Eye For Film >> Movies >> Die Hard 4.0 (2007) Film Review
There are certain actors who will always be associated with a particular role to which, no matter how hard they try, they will always remain inextricably linked. Harrison Ford has tried for years to bury the leather jacket and bullwhip in his broom cupboard while Sylvester Stallone happily embraces the fact that Rocky Balboa is his greatest ever role. There aren’t many, however, who can so readily and so convincingly slip back into a role after over a decade as Bruce Willis does with John McClane. The grubby and blood-sodden vest are arguably the trademark of the most successful action hero of all time and certainly the first person to speed dial should you need some terrorists dispatched in spectacular fashion.
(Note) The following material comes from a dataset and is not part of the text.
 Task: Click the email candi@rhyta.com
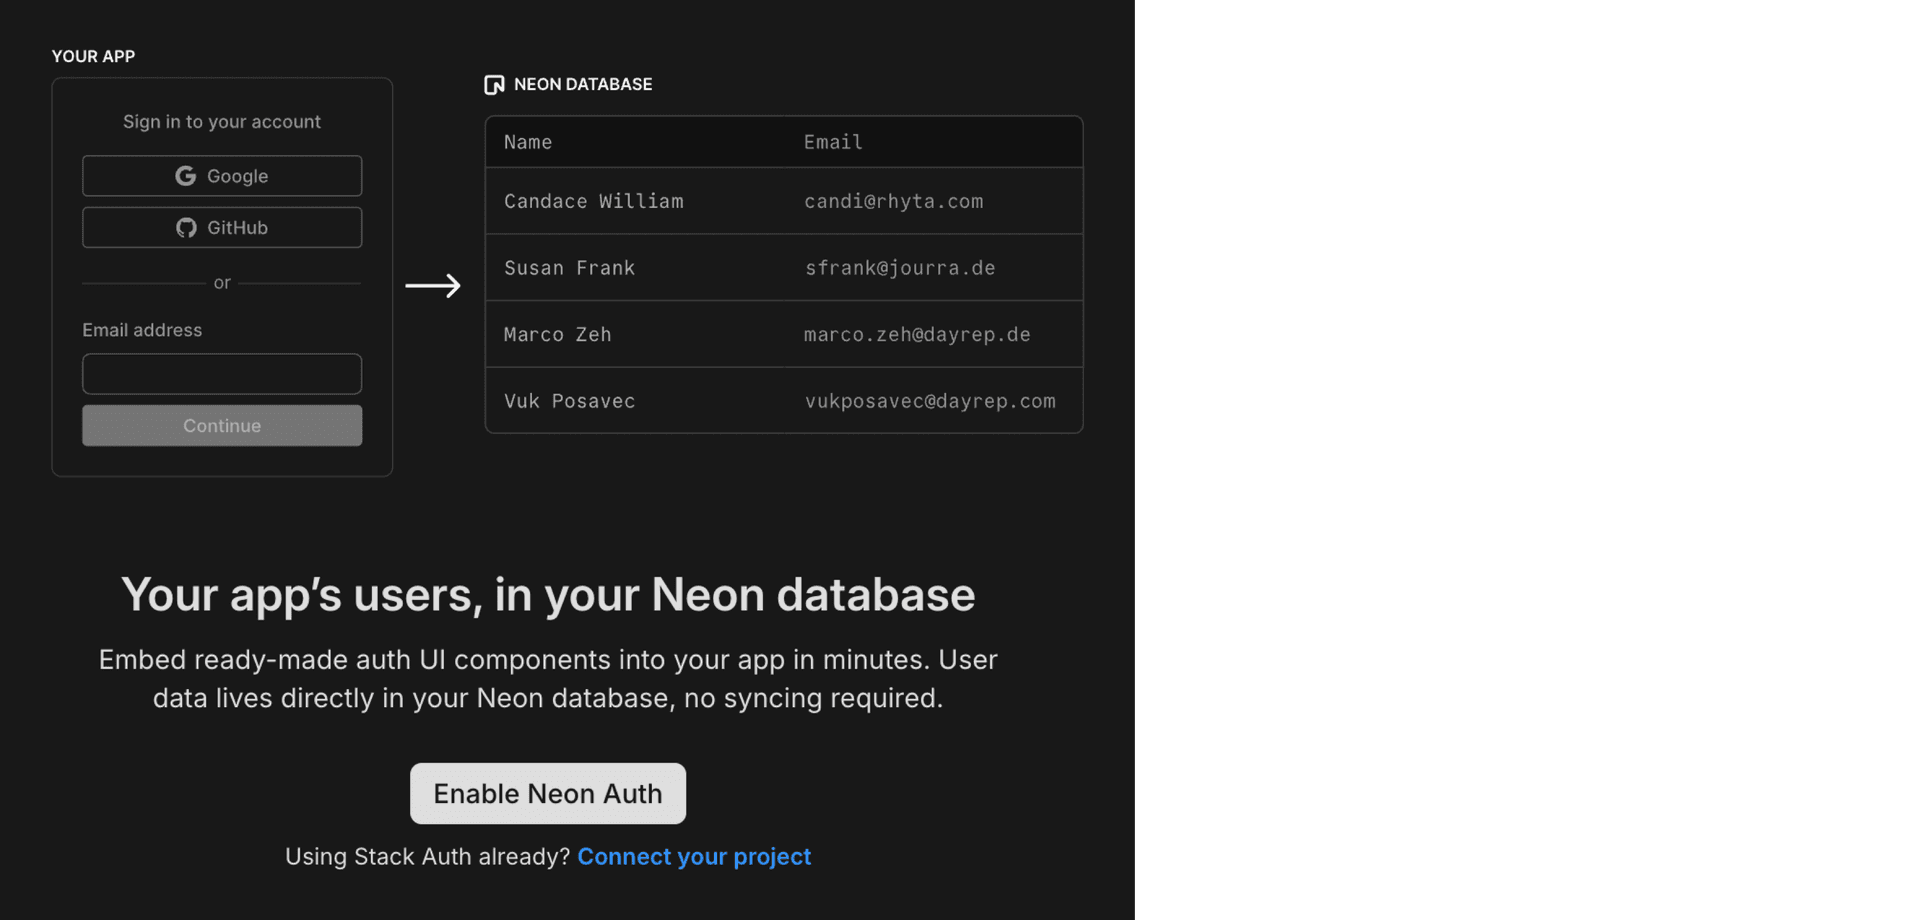(x=893, y=201)
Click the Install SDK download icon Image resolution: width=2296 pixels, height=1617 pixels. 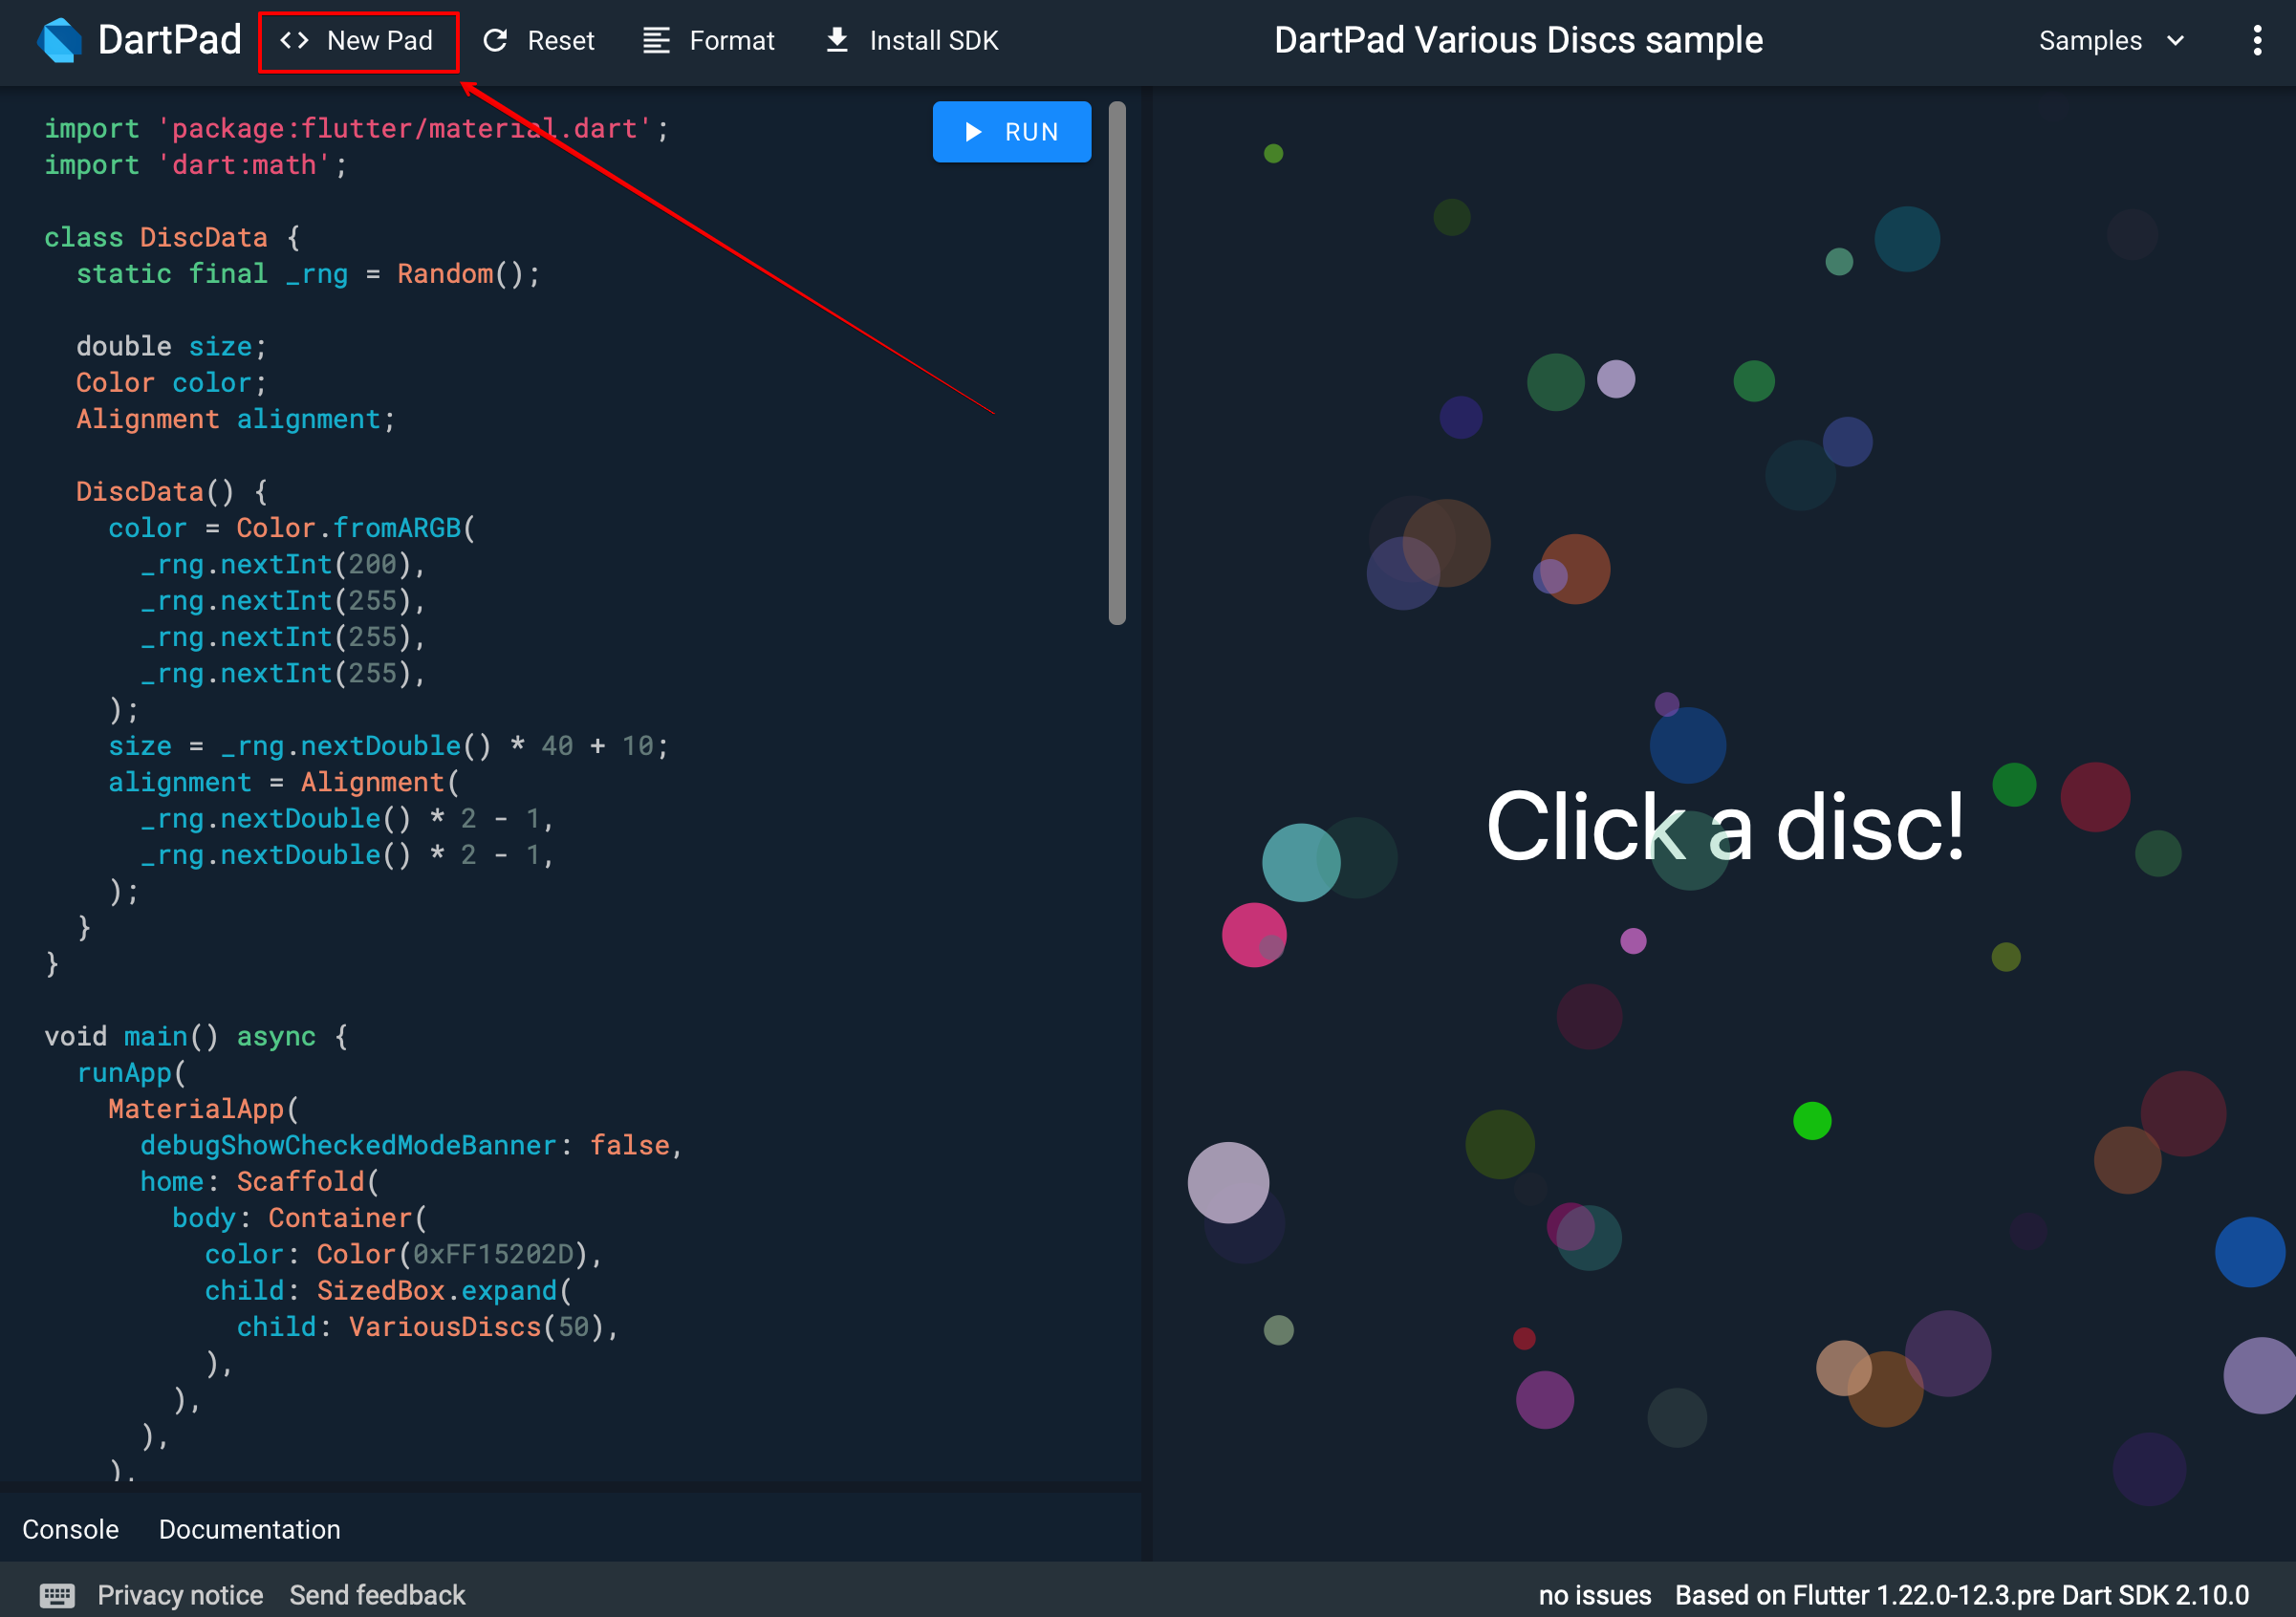837,41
The most recent Die Hard instalment, tagged 4.0, may garner criticism due to the fact that its somewhat toned down action dropped it into the teenage friendly certificate 15 bracket. The action is no less frenetic, no less unrepentant in its sheer obscenity and John McClane endures what can only be described as the most ruthless pounding ever seen in modern action cinema.
Having taken over from John McTiernan, master-in-chief Len Wiseman rightly acknowledges the ever increasing shrewdness of the modern moviegoer. No longer can the New York cop pump off round after round, casually landing choice body and head shots and dropping bad guys by the dozen. It just doesn’t work like that any more and, while the action may be a little far-fetched in places, overall it is symptomatic of a very meticulously choreographed symphony of carnage. From F-16 fighter jets to a brawl in the bowels of a power plant, John McClane cuts his teeth on the post millennium era in fine style.
In truth, the series needed an overhaul after McTiernan’s somewhat stodgy Die Hard With A Vengeance (1995) looked the part but bore all the hallmarks of a movie going through the motions. The ludicrous action sequences are updated with a chillingly frosty sheen, giving the film a cool and somewhat calculating feel. Timothy Olyphant gives an excellent turn as the ruthless super-hacker Thomas Gabriel, making a refreshing change from the traditionally camp, if somewhat erratic, villainy of the Gruber brothers. Mark Bomback’s script also gives the series fresh vigour with a suitably politicised ambling on post 9/11 America. As opposed to previous villains, who hailed from Eastern Europe but had a first class English twang, Gabriel is very much a product of the American system. His modus operandi being to unleash an almost apocalyptic pandemonium on the American people while broadcasting his nefarious agenda through cleverly edited presidential addresses.
In terms of actual credibility Die Hard may be the only remnant of the late and most definitely great eighties movie era to survive a modern overhaul. Willis is predictably triumphant as John McClane and very much steals the show hook, line and sinker. He is in good company with first class comedy back-up in the form of Justin Long. The New York cop is barely on the screen for five minutes before being plunged into a nail-biting gun battle but anything less just wouldn’t be Die Hard. The action builds to an ear-shattering crescendo involving a fighter jet chasing a big-rig truck down a freeway in one of the most pulse-pounding scenes since a certain group of terrorists first came face-to-face with the NYPD’s finest on an airport concourse.
In terms of action cinema you’d be hard pressed to find anything more visually stunning than Die Hard 4.0. The bar has been pushed so high over recent years that it’s disappeared through the ceiling - or, in the case of this picture, it explodes through the ceiling before getting hooked onto a helicopter and dragged across a set of power lines. As far as summer blockbusters go Die Hard 4.0 is leaps and bounds above the competition and it’s difficult to foresee it being equalled let alone surpassed by anything else on the horizon. In short, Yippee Kay Yay!